Deutschland hat traditionell dann klug gehandelt, wenn es Rußland weder idealisierte noch verteufelte, sondern einordnete. Bismarck wußte, daß ein dauerhaft feindliches Verhältnis zum Osten für ein Land in der Mitte Europas strategischer Selbstmord ist. Auch während des Kalten Krieges gab es Phasen nüchterner Koexistenz, die Stabilität ermöglichten.

Im 21. Jahrhundert hingegen hat man diese Tradition aufgegeben. Statt langfristiger Ordnungspolitik dominiert moralische Erregung. Dialog gilt als Verdacht, Ausgleich als Schwäche. Damit verspielt Deutschland nicht nur Einfluß, sondern auch seine Rolle als vermittelnde Macht in Europa.

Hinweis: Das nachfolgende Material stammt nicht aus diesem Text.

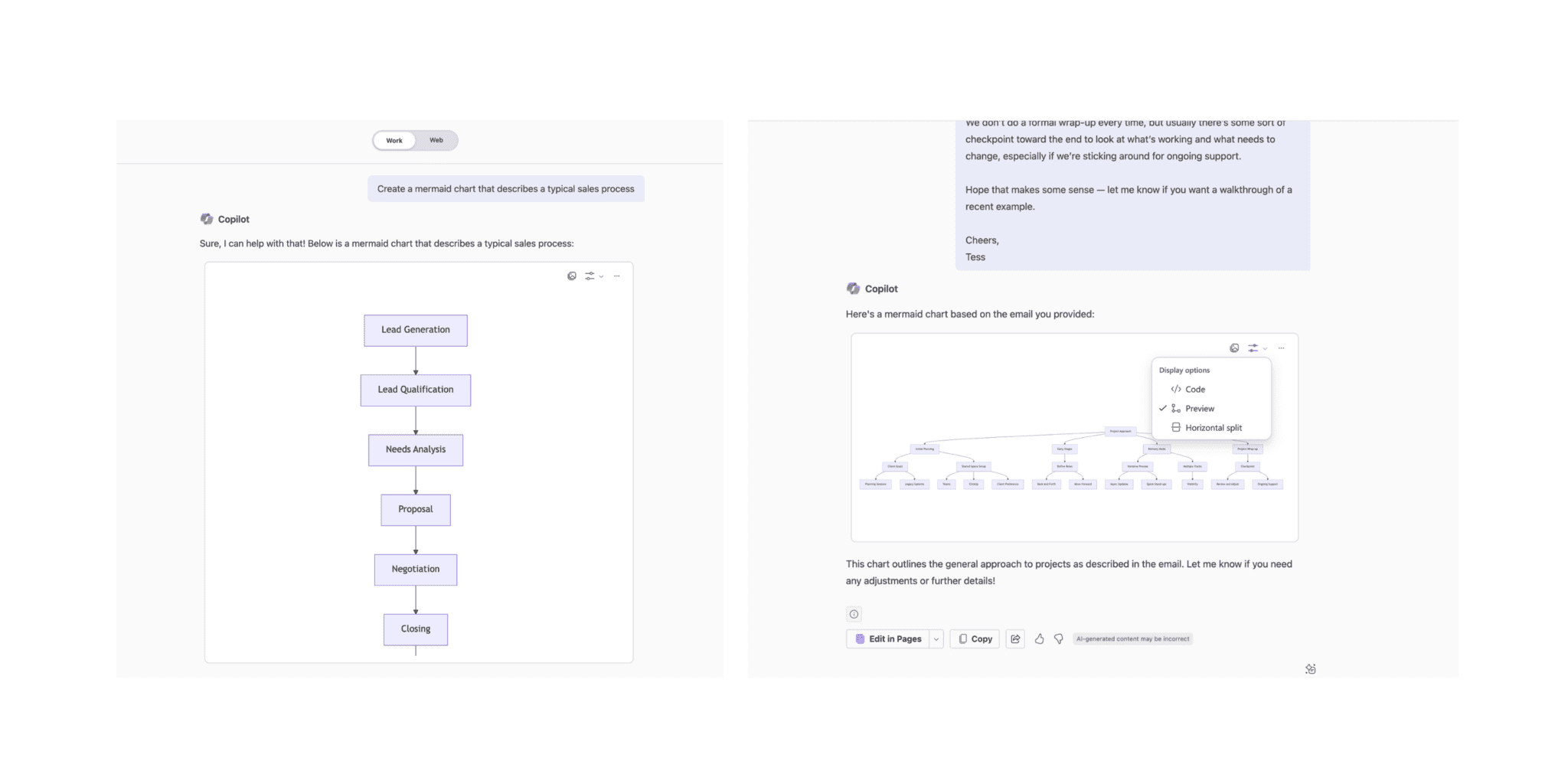Click the Lead Generation node in the chart
The image size is (1568, 777).
point(416,330)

Eine souveräne Außenpolitik würde Rußland weder hofieren noch isolieren, sondern ein kalkuliertes Verhältnis anstreben – getragen von klaren Interessen, gegenseitiger Berechenbarkeit und dem Wissen, daß dauerhafte Stabilität in Europa nur mit, nicht gegen Rußland möglich ist.

Die Rückkehr der multipolaren Welt

Das zentrale Merkmal unserer Zeit ist die Auflösung der unipolaren Ordnung. Die Vorstellung, daß eine Macht – oder ein Bündnis – dauerhaft die Spielregeln bestimmt, hat sich als Illusion erwiesen. China ist aufgestiegen, Indien formiert sich, regionale Mächte gewinnen an Bedeutung. Macht verteilt sich neu, Bündnisse werden situativ, Interessen fluide.

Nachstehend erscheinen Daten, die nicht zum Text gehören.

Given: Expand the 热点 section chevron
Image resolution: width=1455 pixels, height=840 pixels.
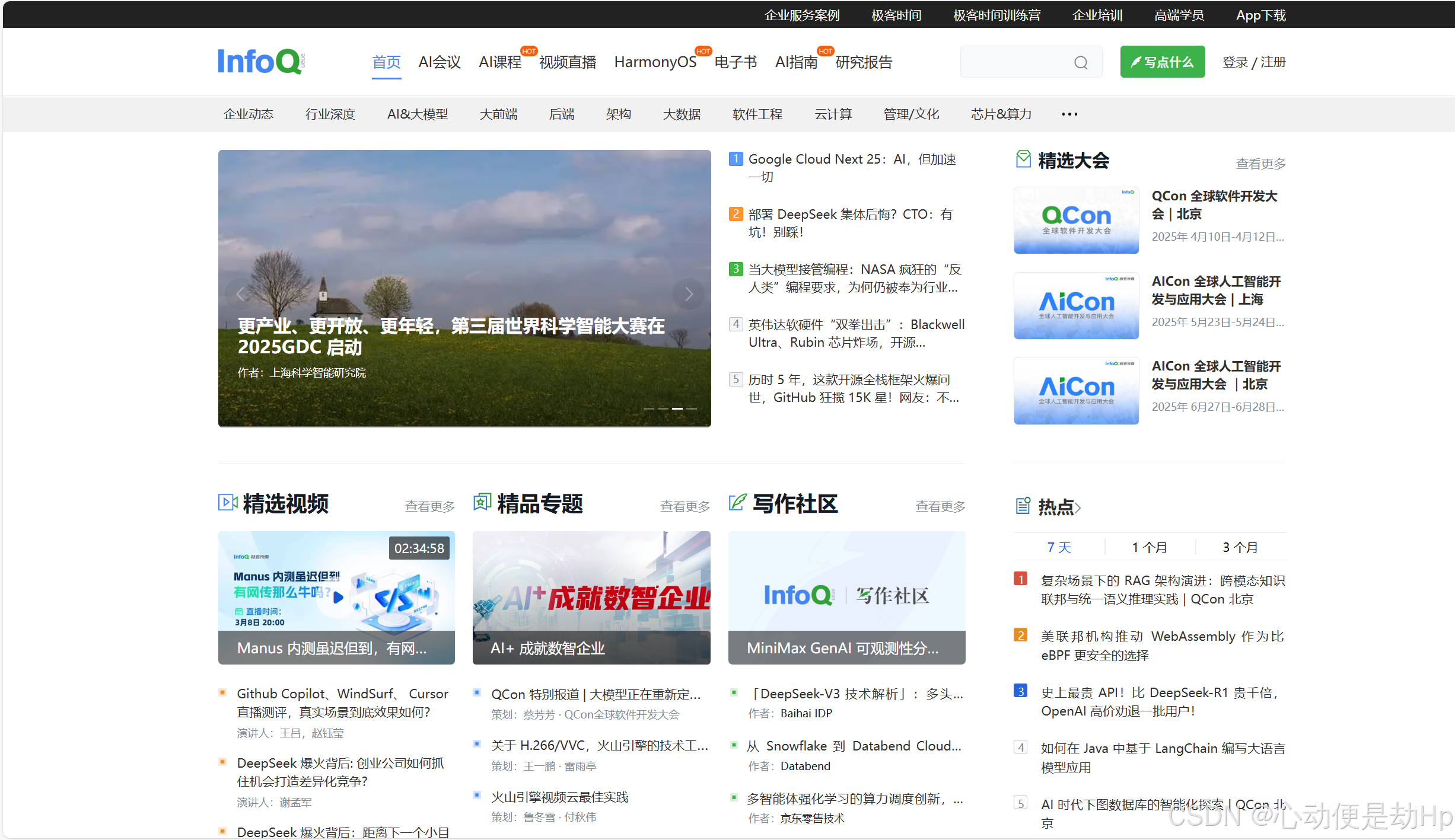Looking at the screenshot, I should coord(1078,507).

In einer solchen Welt ist Blockdenken gefährlich. Wer sich festlegt, verliert Beweglichkeit. Wer sich moralisch absolut setzt, schließt Kompromisse aus. Genau das aber wäre notwendig, um in einer multipolaren Ordnung handlungsfähig zu bleiben.

Deutschland hingegen verharrt in einer Logik der Festlegung. Statt Brücken zu bauen, werden Fronten beschworen. Statt Vermittler zu sein, übernimmt man Narrative anderer. Das Ergebnis ist strategische Bedeutungslosigkeit bei gleichzeitiger moralischer Selbstüberhöhung – eine toxische Mischung.

Außenpolitik beginnt im Inneren. Wer wirtschaftlich, energetisch oder technologisch abhängig ist, kann außenpolitisch nicht souverän handeln. Die letzten Jahre haben schmerzhaft gezeigt, wie fatal einseitige Abhängigkeiten sind – unabhängig davon, von wem sie ausgehen.

Eine souveräne deutsche Außenpolitik müßte daher industriepolitisch flankiert werden. Energieversorgung, Rohstoffsicherung, Schlüsseltechnologien – all dies sind keine technischen Fragen, sondern machtpolitische. Wer diese Felder ideologisch behandelt, statt strategisch, schwächt sich selbst.

Dabei geht es nicht um Autarkie, sondern um Resilienz. Um die Fähigkeit, Druck auszuhalten, ohne sofort politisch erpreßbar zu sein. Diese Fähigkeit ist Voraussetzung jeder ernstzunehmenden Außenpolitik.

Lehren aus der Geschichte

Deutschland war außenpolitisch dann erfolgreich, wenn es Maß hielt. Wenn es sich nicht von Hybris leiten ließ, sondern von Kalkül. Wenn es Balance suchte statt Geltung. Bismarcks Außenpolitik war keine Sentimentalität, sondern Disziplin – die Disziplin, die eigenen Ambitionen zu begrenzen, um den Staat zu sichern.

Heute hingegen ist Außenpolitik vielfach zur Bühne geworden. Politiker sprechen mehr zu ihrem moralischen Publikum als zu ihren internationalen Partnern. Doch Politik, die sich im Applaus erschöpft, verliert Wirkung.

Die Geschichte lehrt nicht, daß Deutschland führen muß. Sie lehrt, daß Deutschland vermitteln kann – und muß. Als Macht in der Mitte Europas liegt seine Stärke nicht in Konfrontation, sondern in Ordnungspolitik.

Souveräne Außenpolitik ist kein Akt der Abgrenzung, sondern der Selbstvergewisserung. Sie verlangt Mut zur Eigenständigkeit, ohne in Isolation zu verfallen. Sie verlangt Bündnisse ohne Unterordnung, Dialog ohne Naivität, Interessen ohne moralische Verkleidung.

Die entscheidende Frage lautet daher nicht, auf wessen Seite Deutschland steht, sondern ob es überhaupt auf eigenen Füßen steht. In einer Welt der neuen Mächte wird nur der bestehen, der weiß, wer er ist – und was er will.